An ideal gas is found to obey \( PV^{\frac{3}{2}} = \text{constant} \) during an adiabatic process. If such a gas initially at a temperature \( T \) is adiabatically compressed to \( \frac{1}{4} \)th of its volume, then its final temperature is:

• A. \( \sqrt{3T} \)
• B. \( \sqrt{2T} \)
• C. \( 2T \)
• D. \( 3T \)

Hint:

In an adiabatic process, the final temperature depends on the polytropic index and volume ratio.
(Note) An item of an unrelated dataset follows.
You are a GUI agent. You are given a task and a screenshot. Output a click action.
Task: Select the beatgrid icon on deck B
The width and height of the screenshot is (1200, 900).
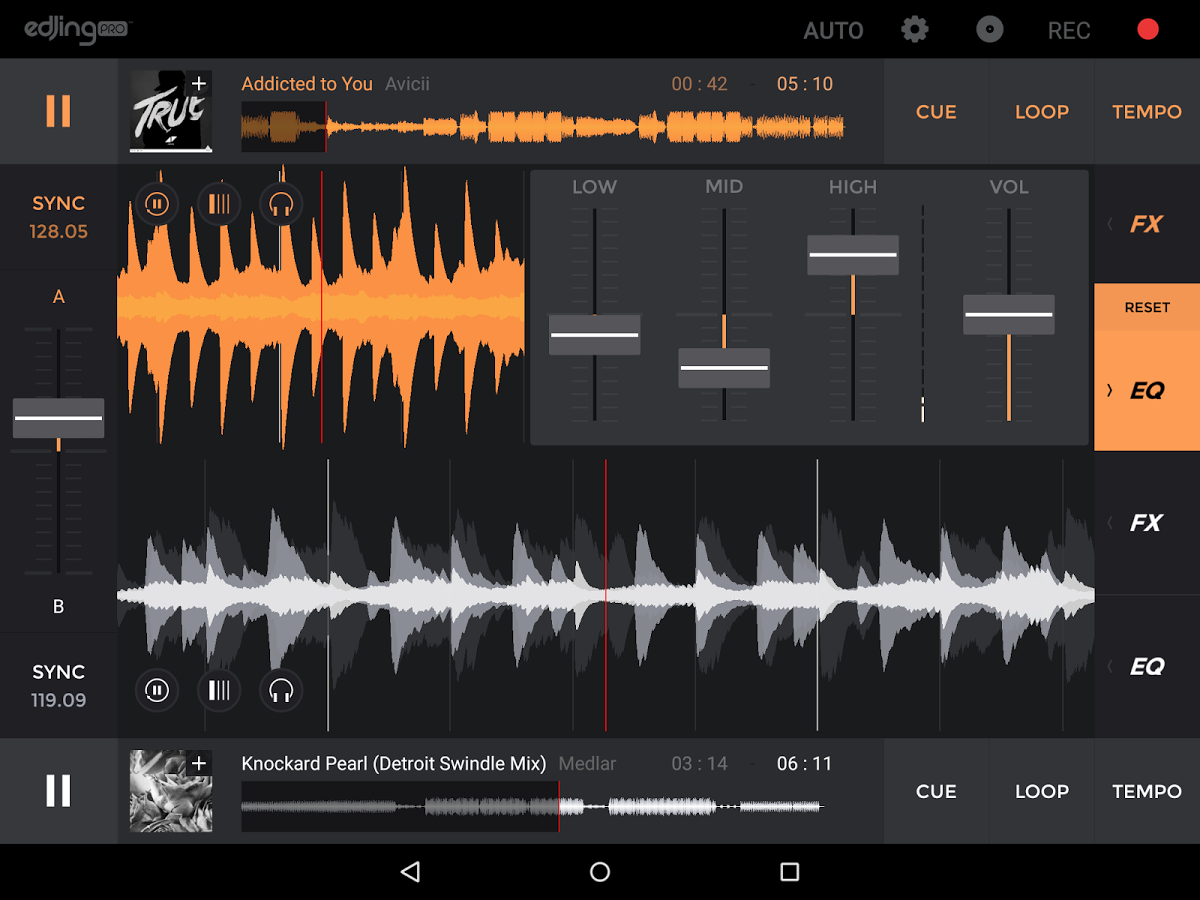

The temperature increases when volume is compressed.

Answer 1

The Correct Option is C

Step 1: Applying the Adiabatic Relation For an adiabatic process, the relation between temperature and volume is given by: \[ T_1 V_1^{\gamma -1} = T_2 V_2^{\gamma -1} \] where: - \( \gamma \) is the polytropic index, given as \( \gamma = \frac{3}{2} \)
- \( T_1 \) is the initial temperature
- \( V_1 \) is the initial volume
- \( T_2 \) is the final temperature
- \( V_2 \) is the final volume, given as \( V_2 = \frac{V_1}{4} \) Step 2: Substituting Values Rewriting the equation: \[ T \cdot V_1^{\frac{3}{2} - 1} = T_2 \cdot V_2^{\frac{3}{2} - 1} \] Since \( \gamma -1 = \frac{1}{2} \), we get: \[ T \cdot V_1^{\frac{1}{2}} = T_2 \cdot \left(\frac{V_1}{4}\right)^{\frac{1}{2}} \] \[ T \cdot V_1^{\frac{1}{2}} = T_2 \cdot V_1^{\frac{1}{2}} \times \frac{1}{2} \] Canceling \( V_1^{\frac{1}{2}} \) from both sides: \[ T = T_2 \times \frac{1}{2} \] Step 3: Solving for \( T_2 \) \[ T_2 = 2T \] Thus, the correct answer is option (3).